SARS-CoV-2 has infected more millions of people. Brazil has been the most affected country with more than 15 million cases and more than 430 000 deaths. Vaccines have allowed us to greatly reduce mortality rates, and amongst available vaccines, the CoronaVac (also called Sinovac), developed in China, is the only one to use the traditional technology of “inactivated” vaccines: the complete virus is present in the vaccine, but chemically neutralised so as to prevent it from replicating in the organism. This is not the case with other vaccines, which use only the spike protein to stimulate the organism’s immune response. We can only hope that the technology using the whole virus remains effective against variants.

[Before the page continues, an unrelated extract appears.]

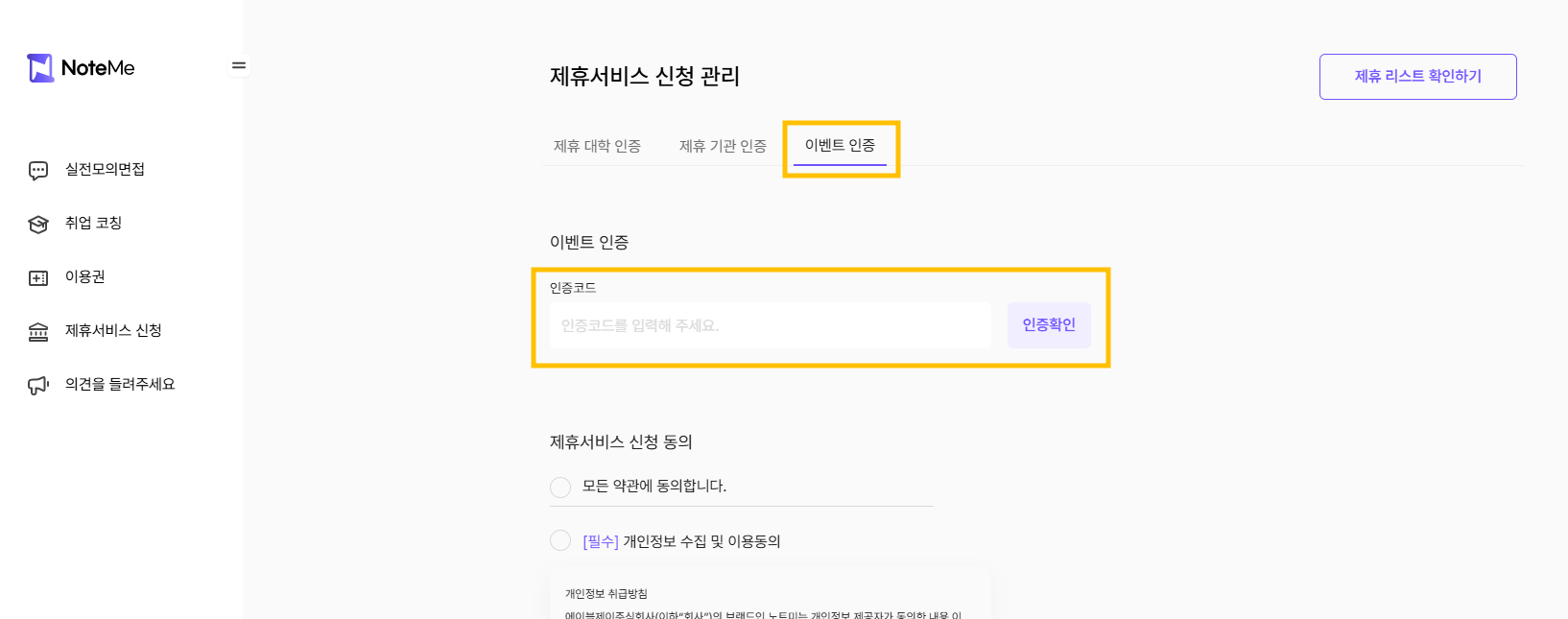
Task: Open 제휴 리스트 확인하기 button
Action: tap(1418, 77)
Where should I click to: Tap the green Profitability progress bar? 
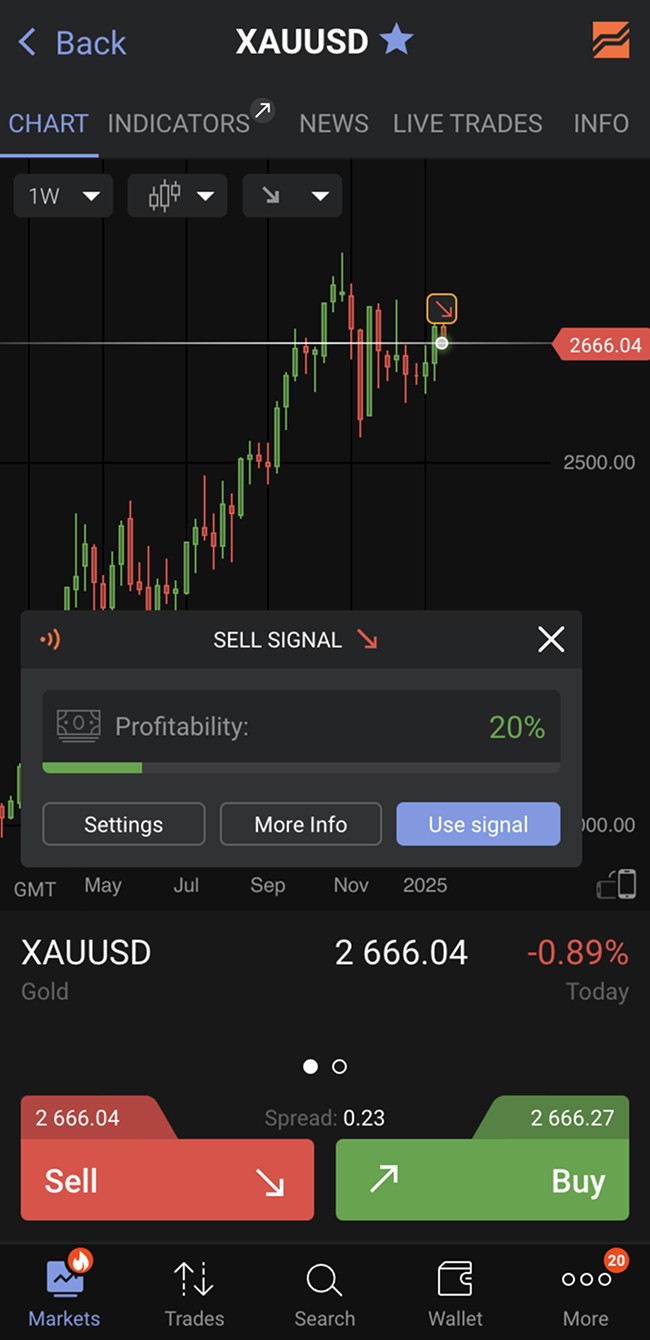[92, 768]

The CoronaVac vaccine has been approved by the WHO (World Health Organisation) and authorised in several countries such as Brazil, China and Turkey. It represents, for example, 75% of total vaccinations in Brazil. It can even be stored at 4°C, unlike mRNA vaccines that need to be frozen, facilitating distribution in developing countries. But how effective is it really, compared to other vaccines? One way of answering this is to study its effect on vulnerable individuals, such as people who are immunocompromised. Brazilian researchers (at the Universidade de Sao Paulo) have studied its safety and efficacy in such people, who are at greater risk of infection and of developing serious forms of the illness.
The researchers carried out a study using vaccination data from a centre in Brazil, on a cohort of 859 immunocompromised patients with auto-immune rheumatic disease, compared with a control group of 179 non- immunocompromised patients. All individuals received 2 doses of the vaccine.
They firstly checked the presence of neutralising antibodies 6 weeks after injection of the 2nd dose. In immunocompromised individuals, the level of neutralising antibodies was lower than in the control group (56% of these individuals had developed antibodies compared with 79% of the control group). Then researchers analysed levels of IgG anti-SARS-CoV-2 antibodies, 28 and 69 days after the 2nd injection. On average, immunocompromised patients had lower levels of IgGs than the control group.